# [Document section]
☆ ☆ ☆ ☆
Great story Burl. Here's mine from this past weekend. I am an upland hunter. My going on 8 year old female lab is a real good upland dog with a ton of ruffed grouse, pheasant and sharptail experience. I did not force fetch my dog but she but she has been a very reliable retriever, tracking down wounded pheasants that have run off a few hundred yards, etc.

I have never hunted waterfowl with her until my 80 year old Dad decided he wanted to have one last sharptail walk. I found a reasonably easy to walk pasture and we started out. Marley (my lab) put up a pair of sharpies within the first quater-mile and Dad got a shot but missed. We continued another few hundred yards or so and the dog put up a single and I held off shooting as I thought the bird would swing Dad's way but it passed him a little out of range and he held off. After chastising me for not shooting, Dad said the going was too rough and his arthritis was making it too hard to walk and he was "done" chicken hunting. I told Dad that I thought the first two birds had gone down on the way back to the truck. Sure enough when we got close to the truck Marley got real birdy and put up one bird, which Dad got cleanly, and then the other right in front of me. Again I held off and it swung Dad's way. It was a real long shot but again he folded it cleanly. He can still shoot! With a big smile Dad said that was it he was done with this foolishness.
☆ ☆ ☆ ☆
# [Extracted information]
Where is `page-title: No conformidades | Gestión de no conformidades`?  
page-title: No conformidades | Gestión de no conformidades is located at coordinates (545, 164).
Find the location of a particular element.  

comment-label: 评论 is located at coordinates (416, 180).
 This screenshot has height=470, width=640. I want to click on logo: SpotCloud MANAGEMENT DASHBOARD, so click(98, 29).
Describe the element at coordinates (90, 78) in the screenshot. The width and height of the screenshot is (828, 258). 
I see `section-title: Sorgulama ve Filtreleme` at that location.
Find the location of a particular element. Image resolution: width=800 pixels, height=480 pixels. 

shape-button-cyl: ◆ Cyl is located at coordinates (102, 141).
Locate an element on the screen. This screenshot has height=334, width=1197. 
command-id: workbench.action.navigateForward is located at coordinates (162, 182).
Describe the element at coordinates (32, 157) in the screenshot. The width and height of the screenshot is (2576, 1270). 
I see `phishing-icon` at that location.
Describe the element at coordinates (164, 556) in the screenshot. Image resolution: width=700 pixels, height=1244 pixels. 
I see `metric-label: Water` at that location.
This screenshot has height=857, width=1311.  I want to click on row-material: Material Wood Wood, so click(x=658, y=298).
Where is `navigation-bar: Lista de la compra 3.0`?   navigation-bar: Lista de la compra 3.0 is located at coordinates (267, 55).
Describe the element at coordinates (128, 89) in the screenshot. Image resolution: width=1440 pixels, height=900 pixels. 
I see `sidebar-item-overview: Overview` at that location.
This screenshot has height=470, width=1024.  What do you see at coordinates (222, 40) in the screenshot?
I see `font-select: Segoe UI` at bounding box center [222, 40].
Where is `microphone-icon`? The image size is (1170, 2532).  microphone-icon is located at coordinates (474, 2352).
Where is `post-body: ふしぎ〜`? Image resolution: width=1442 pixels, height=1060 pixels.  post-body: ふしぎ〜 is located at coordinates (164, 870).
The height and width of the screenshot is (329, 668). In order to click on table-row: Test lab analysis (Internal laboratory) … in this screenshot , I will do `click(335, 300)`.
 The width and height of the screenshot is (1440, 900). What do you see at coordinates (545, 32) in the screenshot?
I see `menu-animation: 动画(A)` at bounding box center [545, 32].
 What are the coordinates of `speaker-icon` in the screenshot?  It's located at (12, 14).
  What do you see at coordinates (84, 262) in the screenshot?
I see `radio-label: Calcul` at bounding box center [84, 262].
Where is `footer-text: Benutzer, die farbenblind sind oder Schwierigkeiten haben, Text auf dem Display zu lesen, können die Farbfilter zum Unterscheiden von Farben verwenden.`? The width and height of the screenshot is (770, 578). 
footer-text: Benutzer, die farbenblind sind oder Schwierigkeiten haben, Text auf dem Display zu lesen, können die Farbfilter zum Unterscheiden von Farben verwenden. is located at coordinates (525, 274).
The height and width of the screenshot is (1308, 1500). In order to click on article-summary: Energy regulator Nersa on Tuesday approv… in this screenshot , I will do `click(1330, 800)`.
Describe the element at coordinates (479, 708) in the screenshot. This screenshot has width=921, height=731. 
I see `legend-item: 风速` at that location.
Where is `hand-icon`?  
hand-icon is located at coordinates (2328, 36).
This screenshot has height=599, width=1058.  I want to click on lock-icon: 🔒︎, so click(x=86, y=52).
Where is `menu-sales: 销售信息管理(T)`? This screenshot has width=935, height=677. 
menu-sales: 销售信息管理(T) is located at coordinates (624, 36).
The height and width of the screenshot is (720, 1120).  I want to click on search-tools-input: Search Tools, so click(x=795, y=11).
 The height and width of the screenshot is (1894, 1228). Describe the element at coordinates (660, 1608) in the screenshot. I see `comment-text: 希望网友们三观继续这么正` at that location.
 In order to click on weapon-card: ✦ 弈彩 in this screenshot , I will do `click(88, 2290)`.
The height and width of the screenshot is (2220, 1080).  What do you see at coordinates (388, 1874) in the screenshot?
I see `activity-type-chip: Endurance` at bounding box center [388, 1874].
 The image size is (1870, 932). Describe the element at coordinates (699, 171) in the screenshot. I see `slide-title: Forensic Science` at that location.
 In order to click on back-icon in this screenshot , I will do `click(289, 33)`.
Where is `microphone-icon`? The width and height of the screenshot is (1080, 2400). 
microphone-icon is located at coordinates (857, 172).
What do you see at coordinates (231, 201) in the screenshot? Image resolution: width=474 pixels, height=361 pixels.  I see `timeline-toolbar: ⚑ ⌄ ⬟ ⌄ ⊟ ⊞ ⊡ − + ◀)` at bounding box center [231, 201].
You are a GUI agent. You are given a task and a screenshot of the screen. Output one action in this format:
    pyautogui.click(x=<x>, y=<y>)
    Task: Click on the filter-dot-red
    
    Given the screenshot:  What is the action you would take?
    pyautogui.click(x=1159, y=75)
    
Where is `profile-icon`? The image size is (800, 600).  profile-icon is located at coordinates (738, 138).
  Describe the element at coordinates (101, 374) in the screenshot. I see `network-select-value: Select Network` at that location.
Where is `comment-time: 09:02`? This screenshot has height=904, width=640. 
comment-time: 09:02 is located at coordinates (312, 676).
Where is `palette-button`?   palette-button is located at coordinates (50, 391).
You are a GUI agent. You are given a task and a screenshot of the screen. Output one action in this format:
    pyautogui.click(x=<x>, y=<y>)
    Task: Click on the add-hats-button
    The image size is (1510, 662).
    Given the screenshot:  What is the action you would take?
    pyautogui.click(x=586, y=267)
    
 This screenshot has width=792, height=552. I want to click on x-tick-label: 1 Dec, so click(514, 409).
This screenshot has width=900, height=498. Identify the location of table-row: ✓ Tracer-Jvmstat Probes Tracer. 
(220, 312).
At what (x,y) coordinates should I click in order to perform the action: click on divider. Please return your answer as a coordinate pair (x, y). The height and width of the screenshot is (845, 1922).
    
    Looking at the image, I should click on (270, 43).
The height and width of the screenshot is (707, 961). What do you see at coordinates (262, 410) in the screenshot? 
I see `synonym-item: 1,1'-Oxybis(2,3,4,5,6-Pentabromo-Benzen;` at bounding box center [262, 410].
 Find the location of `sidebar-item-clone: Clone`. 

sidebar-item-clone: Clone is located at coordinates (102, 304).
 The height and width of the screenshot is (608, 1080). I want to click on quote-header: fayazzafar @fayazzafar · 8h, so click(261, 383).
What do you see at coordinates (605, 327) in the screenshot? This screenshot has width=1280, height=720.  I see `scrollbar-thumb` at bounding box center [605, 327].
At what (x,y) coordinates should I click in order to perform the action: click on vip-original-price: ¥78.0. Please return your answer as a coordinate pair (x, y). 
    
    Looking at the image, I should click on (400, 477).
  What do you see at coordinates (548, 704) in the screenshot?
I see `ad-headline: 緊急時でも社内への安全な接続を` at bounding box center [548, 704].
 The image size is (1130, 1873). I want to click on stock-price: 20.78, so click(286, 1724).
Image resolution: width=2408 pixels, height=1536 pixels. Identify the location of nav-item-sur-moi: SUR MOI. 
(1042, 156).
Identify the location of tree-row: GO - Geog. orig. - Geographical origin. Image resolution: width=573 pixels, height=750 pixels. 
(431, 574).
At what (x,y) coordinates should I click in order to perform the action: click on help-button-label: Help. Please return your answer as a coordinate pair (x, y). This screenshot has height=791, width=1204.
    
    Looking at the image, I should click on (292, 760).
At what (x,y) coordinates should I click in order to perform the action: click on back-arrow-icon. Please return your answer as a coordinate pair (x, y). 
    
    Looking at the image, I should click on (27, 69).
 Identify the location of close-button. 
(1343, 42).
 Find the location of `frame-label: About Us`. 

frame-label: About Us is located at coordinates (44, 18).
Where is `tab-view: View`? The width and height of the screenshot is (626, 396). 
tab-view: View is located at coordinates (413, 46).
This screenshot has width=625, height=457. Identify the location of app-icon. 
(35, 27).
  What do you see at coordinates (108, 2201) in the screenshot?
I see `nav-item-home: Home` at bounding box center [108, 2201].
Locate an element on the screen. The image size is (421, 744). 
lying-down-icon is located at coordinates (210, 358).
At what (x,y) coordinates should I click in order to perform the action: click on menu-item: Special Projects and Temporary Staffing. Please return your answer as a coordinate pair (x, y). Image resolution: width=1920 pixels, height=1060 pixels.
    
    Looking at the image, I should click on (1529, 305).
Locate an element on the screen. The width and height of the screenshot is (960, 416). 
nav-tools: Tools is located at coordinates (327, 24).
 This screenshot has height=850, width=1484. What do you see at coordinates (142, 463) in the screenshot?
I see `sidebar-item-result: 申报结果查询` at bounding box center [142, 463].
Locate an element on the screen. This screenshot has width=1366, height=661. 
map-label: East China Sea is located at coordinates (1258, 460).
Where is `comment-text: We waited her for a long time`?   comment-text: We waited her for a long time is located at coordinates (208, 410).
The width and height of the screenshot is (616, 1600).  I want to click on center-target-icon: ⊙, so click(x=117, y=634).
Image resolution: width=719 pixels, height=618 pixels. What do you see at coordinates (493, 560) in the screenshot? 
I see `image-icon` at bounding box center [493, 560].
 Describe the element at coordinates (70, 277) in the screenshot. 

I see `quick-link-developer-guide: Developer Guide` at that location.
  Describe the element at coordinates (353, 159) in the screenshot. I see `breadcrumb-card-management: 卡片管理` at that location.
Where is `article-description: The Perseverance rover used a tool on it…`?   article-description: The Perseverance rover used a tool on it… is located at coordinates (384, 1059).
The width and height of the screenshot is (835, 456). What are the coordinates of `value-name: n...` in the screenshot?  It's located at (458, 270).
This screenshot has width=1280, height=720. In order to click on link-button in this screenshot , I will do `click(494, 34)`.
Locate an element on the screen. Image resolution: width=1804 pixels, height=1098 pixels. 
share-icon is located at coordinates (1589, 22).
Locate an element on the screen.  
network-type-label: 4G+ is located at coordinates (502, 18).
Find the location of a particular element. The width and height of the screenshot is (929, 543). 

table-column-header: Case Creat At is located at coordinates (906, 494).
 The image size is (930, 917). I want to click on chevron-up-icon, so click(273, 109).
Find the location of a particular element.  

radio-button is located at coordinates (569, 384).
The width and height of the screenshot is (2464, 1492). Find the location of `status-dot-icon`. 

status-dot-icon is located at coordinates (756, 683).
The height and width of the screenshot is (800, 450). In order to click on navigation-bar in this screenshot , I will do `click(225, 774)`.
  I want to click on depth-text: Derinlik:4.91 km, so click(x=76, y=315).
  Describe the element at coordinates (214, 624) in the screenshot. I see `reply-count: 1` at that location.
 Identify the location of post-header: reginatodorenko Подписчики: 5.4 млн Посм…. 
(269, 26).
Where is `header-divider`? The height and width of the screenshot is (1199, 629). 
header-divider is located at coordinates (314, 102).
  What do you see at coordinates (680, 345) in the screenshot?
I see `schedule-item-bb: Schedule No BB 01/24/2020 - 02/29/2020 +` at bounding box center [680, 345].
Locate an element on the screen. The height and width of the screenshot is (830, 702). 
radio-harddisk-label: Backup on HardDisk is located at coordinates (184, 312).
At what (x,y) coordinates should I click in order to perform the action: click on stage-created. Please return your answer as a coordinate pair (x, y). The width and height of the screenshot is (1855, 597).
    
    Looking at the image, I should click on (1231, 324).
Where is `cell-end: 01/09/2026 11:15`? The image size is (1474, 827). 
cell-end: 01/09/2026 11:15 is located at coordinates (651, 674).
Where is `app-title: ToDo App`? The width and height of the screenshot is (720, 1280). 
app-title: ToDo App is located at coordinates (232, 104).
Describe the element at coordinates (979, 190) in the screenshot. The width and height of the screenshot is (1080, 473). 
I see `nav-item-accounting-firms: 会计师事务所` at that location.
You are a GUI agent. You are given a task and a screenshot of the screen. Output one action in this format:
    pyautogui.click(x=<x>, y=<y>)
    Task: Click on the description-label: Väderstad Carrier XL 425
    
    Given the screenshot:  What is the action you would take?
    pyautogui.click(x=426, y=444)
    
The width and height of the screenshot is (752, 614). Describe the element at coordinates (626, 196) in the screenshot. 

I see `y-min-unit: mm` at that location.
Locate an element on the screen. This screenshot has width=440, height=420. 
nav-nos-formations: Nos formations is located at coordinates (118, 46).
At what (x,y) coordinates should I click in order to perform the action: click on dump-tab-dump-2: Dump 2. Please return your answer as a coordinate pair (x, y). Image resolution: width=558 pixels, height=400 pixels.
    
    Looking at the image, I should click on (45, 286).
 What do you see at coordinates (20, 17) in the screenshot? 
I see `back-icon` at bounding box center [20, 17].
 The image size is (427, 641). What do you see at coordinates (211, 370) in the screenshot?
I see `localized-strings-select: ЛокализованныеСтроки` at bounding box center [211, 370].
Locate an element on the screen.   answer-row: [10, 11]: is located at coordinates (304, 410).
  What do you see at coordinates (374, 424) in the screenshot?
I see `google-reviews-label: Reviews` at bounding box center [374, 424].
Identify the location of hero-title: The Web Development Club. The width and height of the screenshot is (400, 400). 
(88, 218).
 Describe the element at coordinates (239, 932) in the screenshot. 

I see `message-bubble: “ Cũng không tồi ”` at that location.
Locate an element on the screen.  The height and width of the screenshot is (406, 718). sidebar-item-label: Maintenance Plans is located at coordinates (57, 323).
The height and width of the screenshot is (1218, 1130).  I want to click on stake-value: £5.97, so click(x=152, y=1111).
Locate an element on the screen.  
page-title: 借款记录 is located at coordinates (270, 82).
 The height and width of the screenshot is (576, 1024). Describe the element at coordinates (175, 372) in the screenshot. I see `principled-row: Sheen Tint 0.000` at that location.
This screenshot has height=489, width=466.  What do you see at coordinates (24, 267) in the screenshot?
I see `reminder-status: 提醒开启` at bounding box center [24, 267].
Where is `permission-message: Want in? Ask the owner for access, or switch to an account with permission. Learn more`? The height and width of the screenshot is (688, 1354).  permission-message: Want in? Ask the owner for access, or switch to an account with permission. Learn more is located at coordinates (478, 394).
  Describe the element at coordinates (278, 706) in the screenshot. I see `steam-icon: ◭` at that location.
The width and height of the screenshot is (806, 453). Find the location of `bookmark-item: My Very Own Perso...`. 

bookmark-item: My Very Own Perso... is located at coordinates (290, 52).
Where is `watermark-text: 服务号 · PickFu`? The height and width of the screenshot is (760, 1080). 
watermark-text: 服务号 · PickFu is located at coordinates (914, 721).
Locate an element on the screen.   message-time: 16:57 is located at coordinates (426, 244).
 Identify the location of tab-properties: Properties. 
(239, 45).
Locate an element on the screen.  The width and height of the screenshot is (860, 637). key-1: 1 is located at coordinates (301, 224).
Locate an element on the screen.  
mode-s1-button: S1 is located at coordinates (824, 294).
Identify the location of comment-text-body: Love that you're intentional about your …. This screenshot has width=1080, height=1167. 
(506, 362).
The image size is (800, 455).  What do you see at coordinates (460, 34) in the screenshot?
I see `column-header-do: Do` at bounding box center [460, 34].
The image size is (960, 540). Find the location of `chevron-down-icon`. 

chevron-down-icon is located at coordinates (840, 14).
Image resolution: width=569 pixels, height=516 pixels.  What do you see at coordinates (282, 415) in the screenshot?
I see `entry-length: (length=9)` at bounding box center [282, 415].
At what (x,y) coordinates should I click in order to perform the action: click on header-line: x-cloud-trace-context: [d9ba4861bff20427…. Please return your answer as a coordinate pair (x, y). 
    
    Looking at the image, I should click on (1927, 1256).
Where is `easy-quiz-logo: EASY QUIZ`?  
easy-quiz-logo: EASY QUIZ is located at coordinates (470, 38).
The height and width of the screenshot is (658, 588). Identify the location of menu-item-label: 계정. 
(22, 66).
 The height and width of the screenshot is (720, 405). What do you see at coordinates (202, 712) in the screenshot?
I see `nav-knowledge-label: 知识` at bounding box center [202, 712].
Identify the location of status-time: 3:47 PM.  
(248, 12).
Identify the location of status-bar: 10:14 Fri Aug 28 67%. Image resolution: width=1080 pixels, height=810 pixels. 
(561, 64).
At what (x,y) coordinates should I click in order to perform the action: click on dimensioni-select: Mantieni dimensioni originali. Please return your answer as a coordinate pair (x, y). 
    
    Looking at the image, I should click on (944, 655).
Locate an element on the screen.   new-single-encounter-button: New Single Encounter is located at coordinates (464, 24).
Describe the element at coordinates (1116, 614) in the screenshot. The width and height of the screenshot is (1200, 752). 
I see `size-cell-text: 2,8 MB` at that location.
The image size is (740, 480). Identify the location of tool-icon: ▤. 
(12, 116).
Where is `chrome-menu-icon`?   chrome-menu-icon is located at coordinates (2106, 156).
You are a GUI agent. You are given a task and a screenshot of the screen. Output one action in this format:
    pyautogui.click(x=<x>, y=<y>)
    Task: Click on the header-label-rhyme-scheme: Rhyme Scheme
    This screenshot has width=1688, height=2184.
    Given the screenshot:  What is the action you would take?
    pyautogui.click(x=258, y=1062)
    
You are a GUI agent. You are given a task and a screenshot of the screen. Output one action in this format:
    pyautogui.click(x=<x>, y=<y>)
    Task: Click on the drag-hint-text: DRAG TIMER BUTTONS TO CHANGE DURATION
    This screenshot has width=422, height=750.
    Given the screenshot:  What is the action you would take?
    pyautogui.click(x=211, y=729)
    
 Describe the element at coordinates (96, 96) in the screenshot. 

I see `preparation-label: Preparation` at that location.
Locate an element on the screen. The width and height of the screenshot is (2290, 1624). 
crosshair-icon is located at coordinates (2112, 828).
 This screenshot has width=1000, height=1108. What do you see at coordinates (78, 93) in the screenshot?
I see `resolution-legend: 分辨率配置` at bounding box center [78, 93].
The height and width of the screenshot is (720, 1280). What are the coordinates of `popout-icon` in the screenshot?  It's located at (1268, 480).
☆ ☆ ☆ ☆
# [Directions for this task]
In the hunting story, what is the name of the writer's Labrador? The lines come from a separate source, unrelated to the text.

# [Exercise result]
Marley